Young people could be limiting future salaries by dismissing A level maths

13 January 2017

A new report funded by the Nuffield Foundation has found that 80 per cent of 17-year olds disagree with the idea of making maths compulsory post-16 even though there is evidence that those with A level maths earn more later in life. 

The report also shows that an increase in the number of pupils achieving A* and A grades in GCSE maths has led to an increase in the numbers taking A level maths. This means the changes to the GCSE grading structure could lead to a decrease in the number of pupils choosing A level maths, as fewer will achieve the top grades at GCSE.  

The study ‘Rethinking the value of Advanced Mathematics Participation’ (REVAMP), was undertaken by Professor Andrew Noyes and Dr Michael Atkins from the School of Education at the University of Nottingham and set out to investigate the value of A-level mathematics from several viewpoints. 

Experts looked at four different strands of analysis within the project – the economic returns to A level maths, the changing participation in A level maths from 2005-13, the relationship between A-level maths and degree outcomes, and a national survey of ten thousand 17-year-olds.

The researchers found compelling evidence of a continued wage return of up to 11 per cent to those who have studied A level maths.
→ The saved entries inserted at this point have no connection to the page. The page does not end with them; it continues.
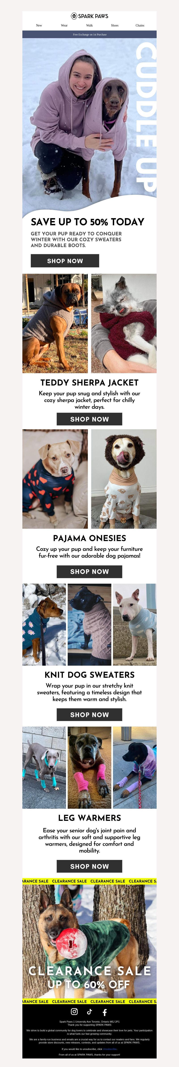Screen dimensions: 179x1067
Task: Click Free Exchange on 1st Purchase banner
Action: point(89,34)
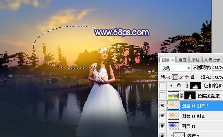Hide the 图层 11 副本 layer
The image size is (223, 137).
click(162, 116)
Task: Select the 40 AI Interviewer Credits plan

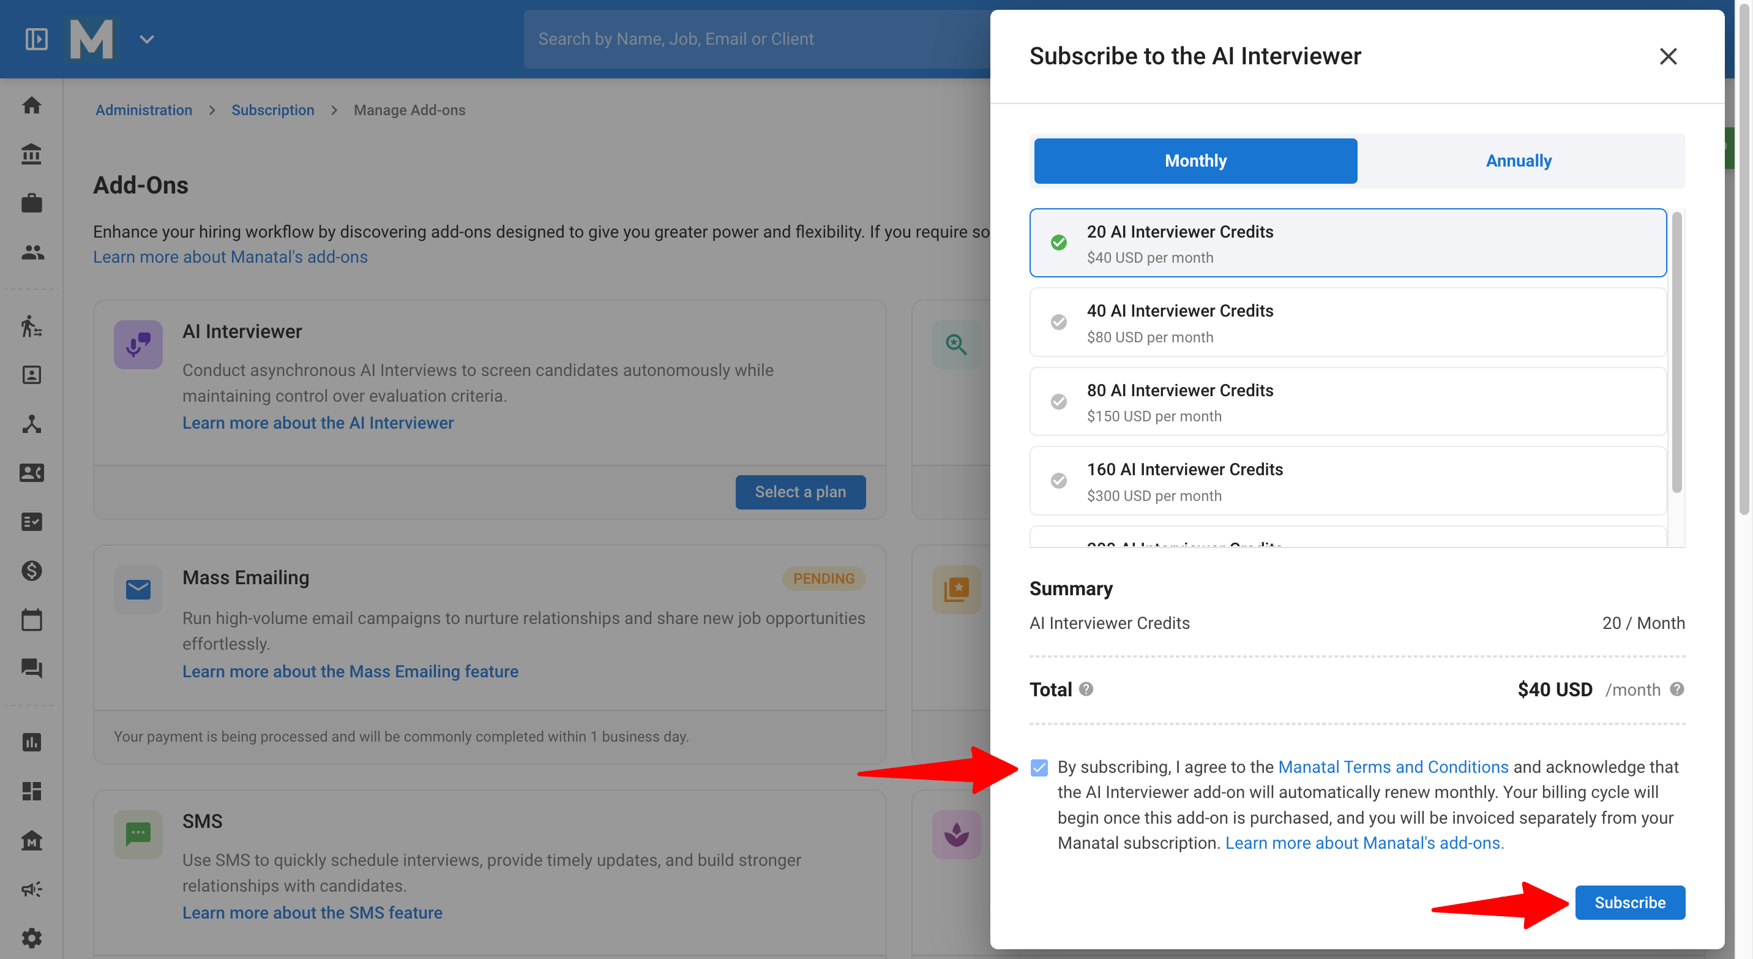Action: coord(1347,323)
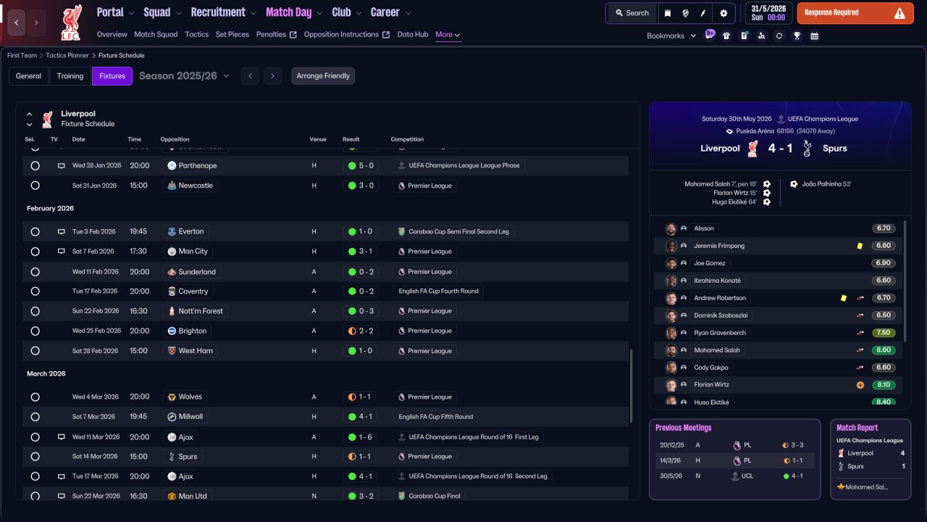Open the Recruitment menu
The width and height of the screenshot is (927, 522).
(223, 12)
Professor Noyes said: “The findings of our research do raise a number of concerns that will need to be addressed if the Government wants to get the ‘vast majority’ of young people continuing their study of mathematics to 18. One clear way to encourage take-up is to communicate to young people that there are economic benefits in choosing maths as a subject.

“Unfortunately, the economic benefits of studying maths are overshadowed by the differences between men and women and according to where they live. These are figures that need addressing,” adds Professor Noyes.

“There are also the additional challenges of the current qualifications and assessment reform processes. As our figures show, if mathematics was made compulsory post-16, this could act as a deterrent to young people choosing the subject as an A level rather than encourage take-up.”

Key findings

On economic returns to A level Mathematics

  • There is compelling evidence of continued wage returns of up to 11% to A level Mathematics. 
  • The economic benefits of A level Mathematics are overshadowed by the differences between males and females and according to where one lives. For example, for those with A level Mathematics in this sample born in 1970, females earned around 20% less than their male contemporaries at age 34.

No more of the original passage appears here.